Oh wow that sounds awesome! I have been looking for something exactly like you are describing.
I only have one Chanel Polish called COBRA which I think was LE too.
It's a dark purple.
I have a Dior polish called Turquoise Diablo which is awesome,
its a aqua blue with loads of micro glitter.


----------



## angeliquea~+ (May 30, 2007)

Quote:

   Originally Posted by *flowerhead* 

 
_My favourite is Miami Peach, which was limited edition, it's a beautiful sheer peach-coral with loads of gold glitter, I haven't been able to find anything like it. Crystal Blue is the other one I own, it's a sparkling baby blue, really pretty._

 
I've wanted Miami Peach for ages, I didn't know it was LE? Maybe I should buy it before they get rid of it then!

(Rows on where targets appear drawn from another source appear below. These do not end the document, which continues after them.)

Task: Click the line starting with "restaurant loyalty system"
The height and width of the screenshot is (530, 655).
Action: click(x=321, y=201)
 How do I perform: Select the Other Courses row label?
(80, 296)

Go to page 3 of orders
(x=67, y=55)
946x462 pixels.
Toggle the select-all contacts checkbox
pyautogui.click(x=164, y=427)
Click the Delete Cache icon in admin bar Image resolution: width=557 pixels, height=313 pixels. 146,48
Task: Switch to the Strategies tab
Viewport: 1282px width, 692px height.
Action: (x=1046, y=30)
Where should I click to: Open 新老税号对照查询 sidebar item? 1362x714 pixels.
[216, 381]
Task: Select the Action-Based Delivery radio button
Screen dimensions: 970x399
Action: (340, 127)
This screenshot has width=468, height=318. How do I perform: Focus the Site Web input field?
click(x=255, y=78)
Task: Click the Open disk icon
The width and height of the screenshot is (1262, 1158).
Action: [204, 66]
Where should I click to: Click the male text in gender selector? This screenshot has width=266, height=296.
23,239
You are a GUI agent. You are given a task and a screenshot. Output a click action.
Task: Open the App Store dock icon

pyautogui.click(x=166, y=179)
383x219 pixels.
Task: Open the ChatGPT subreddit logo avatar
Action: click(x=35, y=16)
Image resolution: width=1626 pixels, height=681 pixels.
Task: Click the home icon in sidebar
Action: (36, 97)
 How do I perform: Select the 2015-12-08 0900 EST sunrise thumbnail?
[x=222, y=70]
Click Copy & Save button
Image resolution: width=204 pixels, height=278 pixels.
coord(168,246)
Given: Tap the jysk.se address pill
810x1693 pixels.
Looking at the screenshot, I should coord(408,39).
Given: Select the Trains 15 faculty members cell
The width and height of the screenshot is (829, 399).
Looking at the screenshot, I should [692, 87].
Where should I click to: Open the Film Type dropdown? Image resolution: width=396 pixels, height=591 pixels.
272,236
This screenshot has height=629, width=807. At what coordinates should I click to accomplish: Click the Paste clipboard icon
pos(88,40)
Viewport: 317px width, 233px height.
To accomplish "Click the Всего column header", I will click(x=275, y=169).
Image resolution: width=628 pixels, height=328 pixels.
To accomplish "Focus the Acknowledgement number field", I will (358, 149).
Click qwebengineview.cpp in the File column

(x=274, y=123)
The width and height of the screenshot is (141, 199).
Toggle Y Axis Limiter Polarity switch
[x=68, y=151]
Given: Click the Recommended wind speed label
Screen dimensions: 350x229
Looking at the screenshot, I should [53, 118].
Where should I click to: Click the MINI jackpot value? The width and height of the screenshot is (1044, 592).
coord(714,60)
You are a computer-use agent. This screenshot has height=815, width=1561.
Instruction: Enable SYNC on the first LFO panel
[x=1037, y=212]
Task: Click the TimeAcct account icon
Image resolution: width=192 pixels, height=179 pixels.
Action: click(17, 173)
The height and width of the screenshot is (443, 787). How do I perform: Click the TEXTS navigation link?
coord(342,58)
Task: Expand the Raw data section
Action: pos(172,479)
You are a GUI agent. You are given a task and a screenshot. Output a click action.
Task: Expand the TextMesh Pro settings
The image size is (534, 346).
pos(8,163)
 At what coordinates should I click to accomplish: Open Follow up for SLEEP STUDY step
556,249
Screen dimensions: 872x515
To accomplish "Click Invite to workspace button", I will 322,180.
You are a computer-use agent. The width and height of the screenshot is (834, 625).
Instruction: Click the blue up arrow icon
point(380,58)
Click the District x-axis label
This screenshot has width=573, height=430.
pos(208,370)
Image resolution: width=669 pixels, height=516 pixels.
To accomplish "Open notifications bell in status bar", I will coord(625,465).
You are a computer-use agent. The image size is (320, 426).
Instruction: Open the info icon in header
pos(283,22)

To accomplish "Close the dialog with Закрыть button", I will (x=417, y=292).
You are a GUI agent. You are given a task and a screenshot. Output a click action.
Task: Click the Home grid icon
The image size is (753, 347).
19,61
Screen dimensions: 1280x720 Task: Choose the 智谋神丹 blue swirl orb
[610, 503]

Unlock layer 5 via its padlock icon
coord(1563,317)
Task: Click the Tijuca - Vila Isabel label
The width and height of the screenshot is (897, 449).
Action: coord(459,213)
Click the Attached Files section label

My favourite is Cashmere, its a sort of sandy colour, sorry I can't describe it much better than that, its the same as skin coloured pantyhose lol

ETA: I bought Miami Peach yesterday and the MUA there said it wasn't limited edition, so if anyone is desperate and wants a CP I can do it for them, mind you its a bit pricey here (AUD$42)


----------



## UrbanEast (Dec 9, 2008)

I love Shanghai red, and may get the other matte red whose name escapes me.


----------



## bebeflamand (Dec 15, 2008)

Tulipe noir for me, lovely color.


----------



## pinksugah (Dec 26, 2008)

Mine is Rouge Noir


----------



## Snow_White (Dec 27, 2008)

Rouge noir as well.


----------



## jenntoz (Dec 27, 2008)

Kaleidoscope!!!  I wish I had like 10 backups cause I don't ever want to run out!


----------



## star25 (Dec 27, 2008)

Current faves:
Flamingo
Lilac Sky
Marilyn
Paparazzi
Shanghai Red
Fire
Madness 

And I used to LOVE Vanity and Organdy. Still wear them on my toes in the summer time


----------



## Mookey Deelish (Dec 30, 2008)

I just bought Black Satin, and I'm loving it!


----------



## BEA2LS (Dec 30, 2008)

Quote:

   Originally Posted by *Mookey Deelish* 

 
_I just bought Black Satin, and I'm loving it!_

 
they are too expensive for my wallet 
	

	
	
		
		

		
			





 but if i were to indulge, that would def be the one.


----------



## jenniferls (Jan 13, 2009)

Kaleidoscope.  Actually it's the only Chanel nail polish I own, but I love it!


----------



## kathyp (Sep 8, 2009)

I was cleaning up my nail stuff the other day and was pleasantly surprised to see that my (small) collection of Chanel polishes has held up well, even though many are five years old or more. 

Some old favs:

Cobra (already mentioned)
Luna (Limited edition shade from long, long ago. Pretty pinky/slivery/blue; very sheer)
Cosmic Blue (late 90s)
Vertigo (Shimmery brown/red)


----------



## BEA2LS (Sep 9, 2009)

if i had extra money i might be tempted to purchase a bottle.. i love nail polishes and their colors look so pretty


----------



## Darkness (Sep 9, 2009)

Kaleidoscope's my fave too. The colour reminds me of sweet sienna pigment.


----------



## unetasse (Sep 10, 2009)

Rouge Noir. I feel extra special when I wear it


----------